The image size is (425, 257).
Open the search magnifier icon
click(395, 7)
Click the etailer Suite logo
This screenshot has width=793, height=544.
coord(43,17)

* * *

> _What this task involves_
Restate every line of the listing word for word.

> _Task solution_
The image size is (425, 257).
Open the search magnifier icon
click(395, 7)
Click the etailer Suite logo
This screenshot has width=793, height=544.
coord(43,17)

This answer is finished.